▸ **Written exercise**: Copy every line of the data below verbatim, omitting the pictures from your answer.

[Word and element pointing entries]
* Begin *

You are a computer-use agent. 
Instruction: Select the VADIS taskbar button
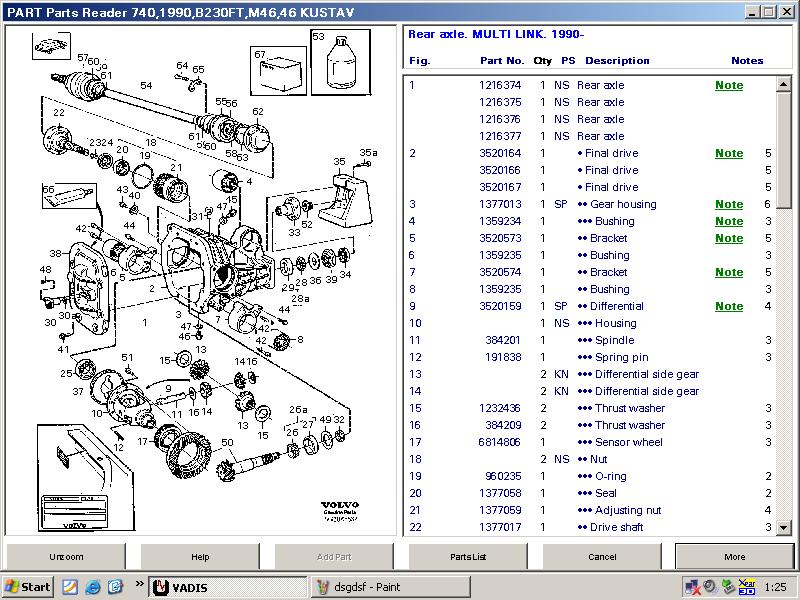tap(225, 587)
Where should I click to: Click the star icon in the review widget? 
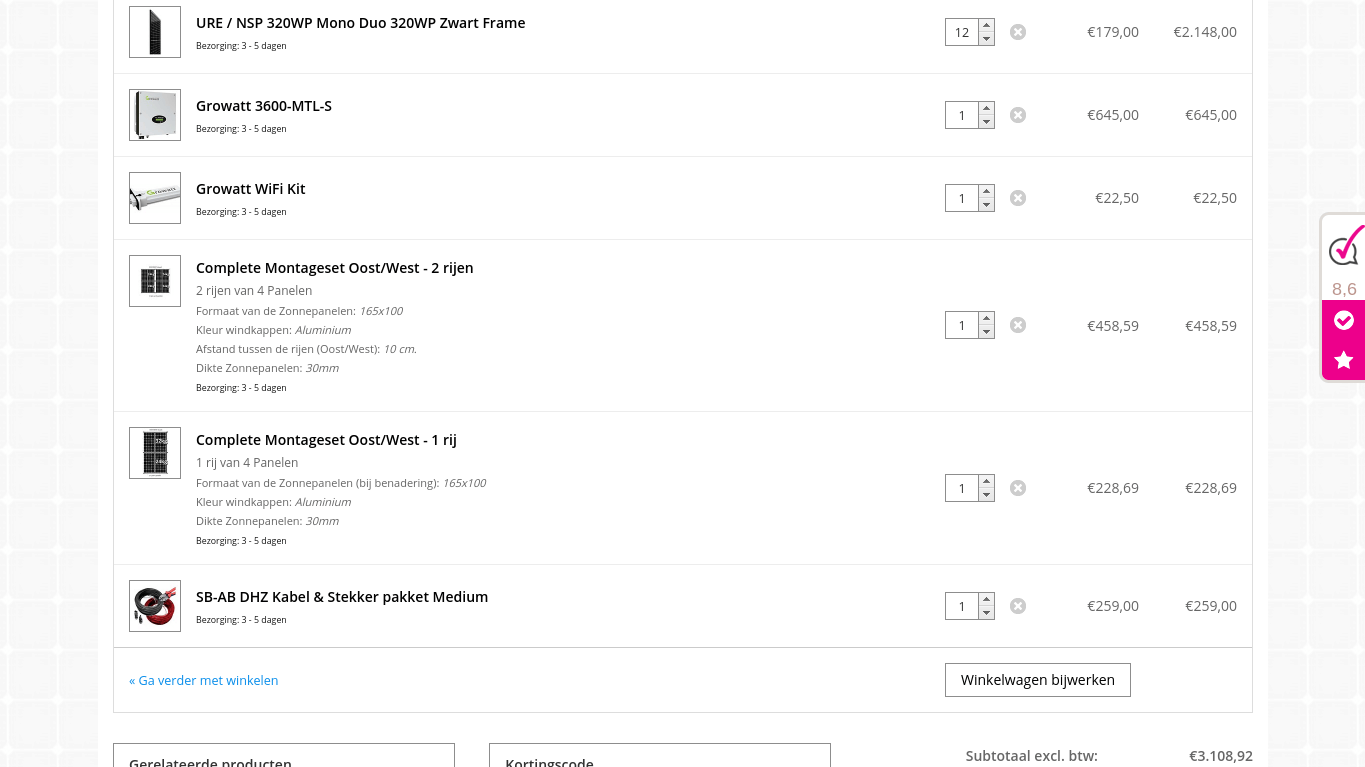pyautogui.click(x=1344, y=360)
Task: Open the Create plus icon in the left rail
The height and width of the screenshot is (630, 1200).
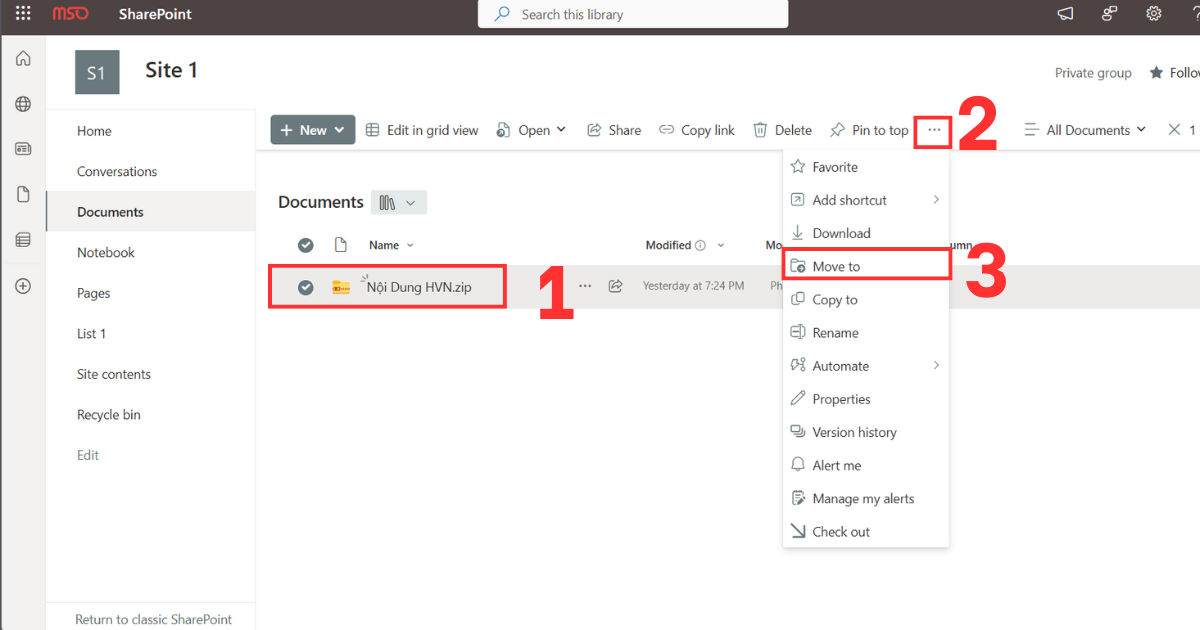Action: point(22,285)
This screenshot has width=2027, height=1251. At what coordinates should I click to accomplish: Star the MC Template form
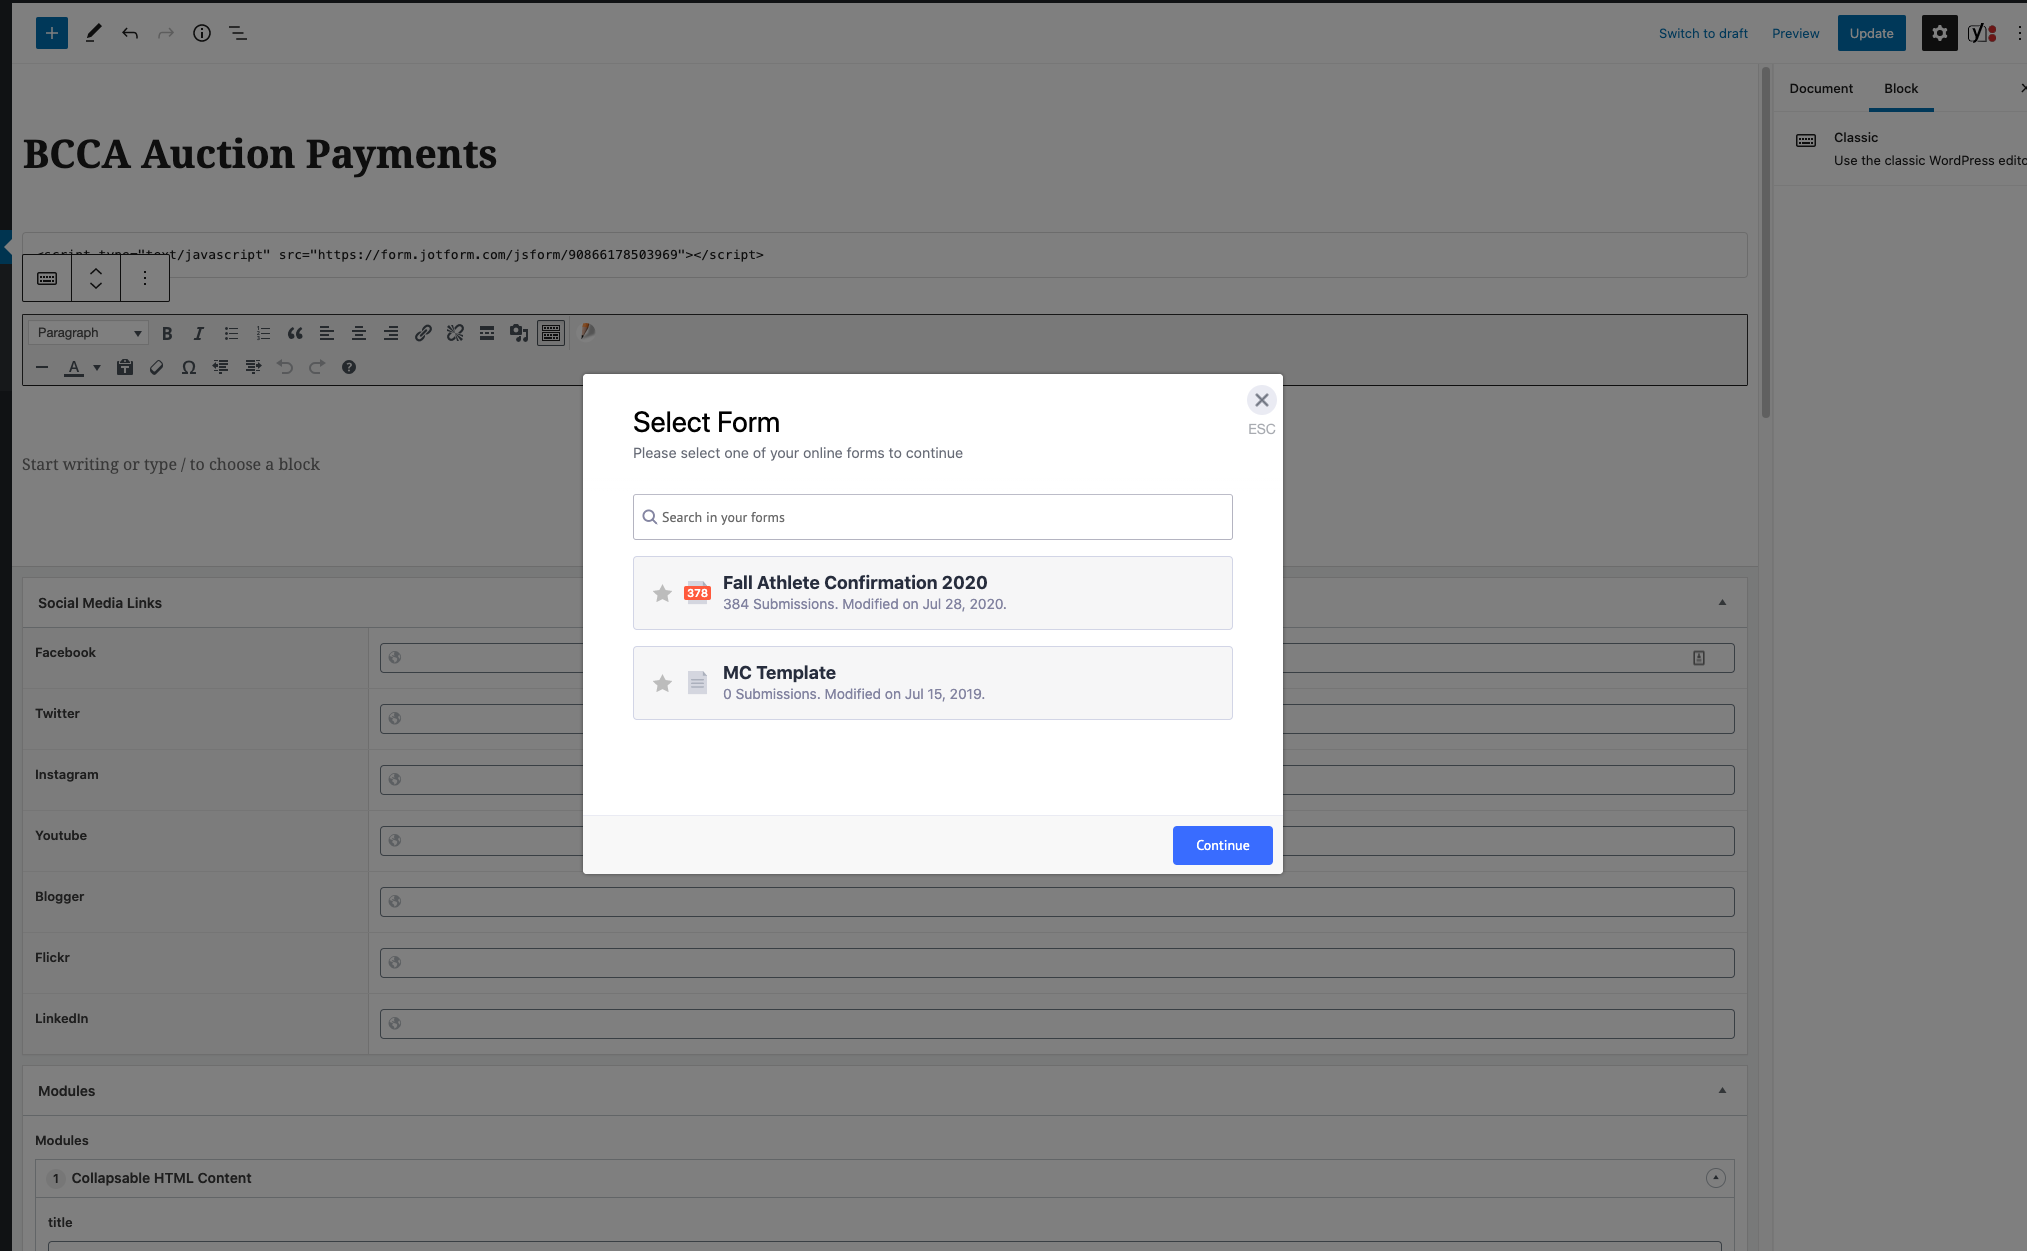pyautogui.click(x=662, y=684)
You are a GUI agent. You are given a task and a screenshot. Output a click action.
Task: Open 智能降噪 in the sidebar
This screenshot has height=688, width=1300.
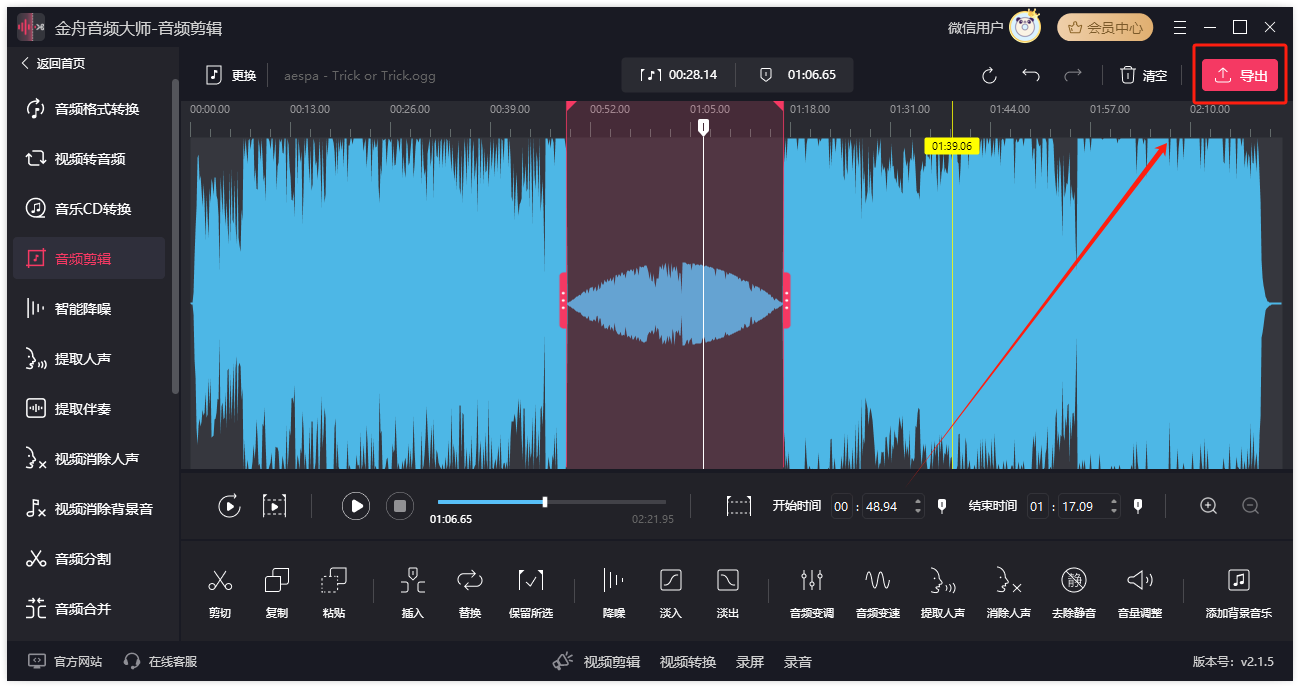click(x=90, y=309)
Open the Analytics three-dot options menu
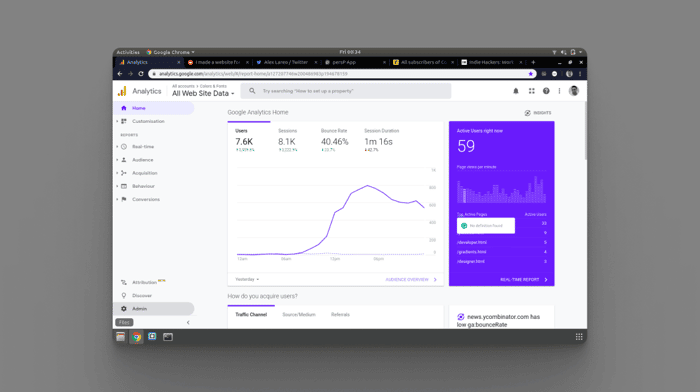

* End *

▸ **Answer to this exercise**:
You are a computer-use agent. 
Instruction: Select the VADIS taskbar button
tap(225, 587)
Where should I click to: Click the star icon in the review widget? 
pyautogui.click(x=1344, y=360)
Task: Open the Create plus icon in the left rail
The height and width of the screenshot is (630, 1200).
Action: point(22,285)
This screenshot has width=2027, height=1251. At what coordinates should I click to accomplish: Star the MC Template form
pyautogui.click(x=662, y=684)
You are a GUI agent. You are given a task and a screenshot. Output a click action.
Task: Open 智能降噪 in the sidebar
This screenshot has height=688, width=1300.
click(x=90, y=309)
Open the Analytics three-dot options menu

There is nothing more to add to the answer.